US takes new tack on world hunger, poverty; Reagan in Cancun to listen, learn, and offer strategy that breaks with past

Although President Reagan has stressed that he is in Cancun to listen and to learn, he has taken with him a carefully thought-out strategy to ease world hunger and poverty that breaks radically with the past.

The question is: Can the Reagan plan work?

Or more basically, will the leaders of the 22 nations gathered in the sun of the Mexican vacation resort give it a chance to work?

At first glance, the Reagan blueprint looks much like his United States domestic economic recovery plan.

Human development and prosperity in the poor countries, the logic goes, will take off once government restrictions are cut and free enterprise and trade allowed to work their magic on the world's economic woes.

That kind of solution has seldom been persuasive to development experts. Many fear it is too unguided and could overlook the real causes behind hunger and poverty.

But the Reagan planners claim to be able to target their solution toward those very causes. Unlike many previous plans, they add, theirs could get enough backing in the industrialized world to be put into effect. That plan would:

* Urge all governments (including the United States) to start by putting their economic houses in order, making it clear that bad decisions at home will not be compensated by the world community at large.

* Make available more developmental resources for poor countries by making the world economy more open to their trade, and increasing private investment tied in to the poor countries' development.

* Enhance world food security by urging poor countries to rely more on food produced at home, and by encouraging different regions to set up grain reserves that could later be coordinated globally.

* Free up more of the existing easy term aid money for the poorer developing countries by weaning the richer ones away from that aid and getting them to rely more on the international banks.

* Ease the situation of farmers in poor countries by curbing programs in the rich countries that result in excessive food surpluses being dumped abroad. Such surpluses tend to flood markets in poorer countries, depress prices, and discourage local farmers.

Few would question that the Reagan plan zeroes in on some of the critical problems in the hunger equation and points to areas where reforms are needed.

But his approach comes as a radical departure from the past directions of international development planning.

In effect, Mr. Reagan's plan would shift the emphasis from public organizations like the United Nations more toward the private sector. It sidesteps the developing countries' call for a massive transfer of economic resources from the rich to the poor countries and ''global negotiations'' to tackle the interrelated problems of poverty, energy and debt.

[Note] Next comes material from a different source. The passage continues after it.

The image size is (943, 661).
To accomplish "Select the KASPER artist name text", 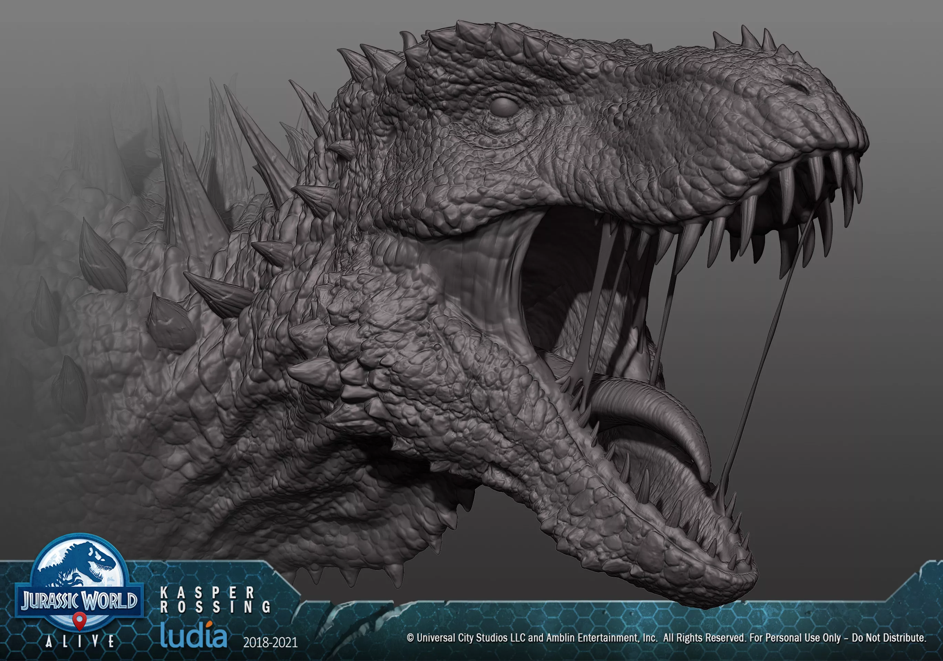I will coord(207,593).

Given this sharp divide, it would appear that major compromises are needed if Mr. Reagan and the Cancun leaders are to find anything approaching a cooperative strategy for development.

Perhaps most worrisome to the critics is Mr. Reagan's assumption that the benefits of stimulating private initiatives for development would necessarily ''trickle down'' to the poor themselves.

''In the hunger area, the President is emphasizing increased production of food and marketing,'' notes Martin McLaughlin of the Overseas Development Council. ''But these are not the primary problem - it's getting better distribution of food to those who need it.''

The dependence of the Reagan plan on private initiatives in development may simply prove unworkable in many countries, observes Thomas Ehrlich, the former top foreign aid adviser to President Carter.

It is extremely hard for private companies to gain access to, or to have reason to invest in, many of the neediest countries, he says. Mr. Reagan's recent speeches on US relations with the developing world also have the international development community worried that he is trying to inject an element of East-West confrontation into the development dialogue.

Indeed, last week Mr. Reagan chided the Soviet Union for its failure to feed itself or to attend Cancun.

It is a type of rhetoric that is quite foreign to development discussions, according to a spokesman for the World Food Council, and could introduce an unfortunate politicizing of the issues of hunger and poverty.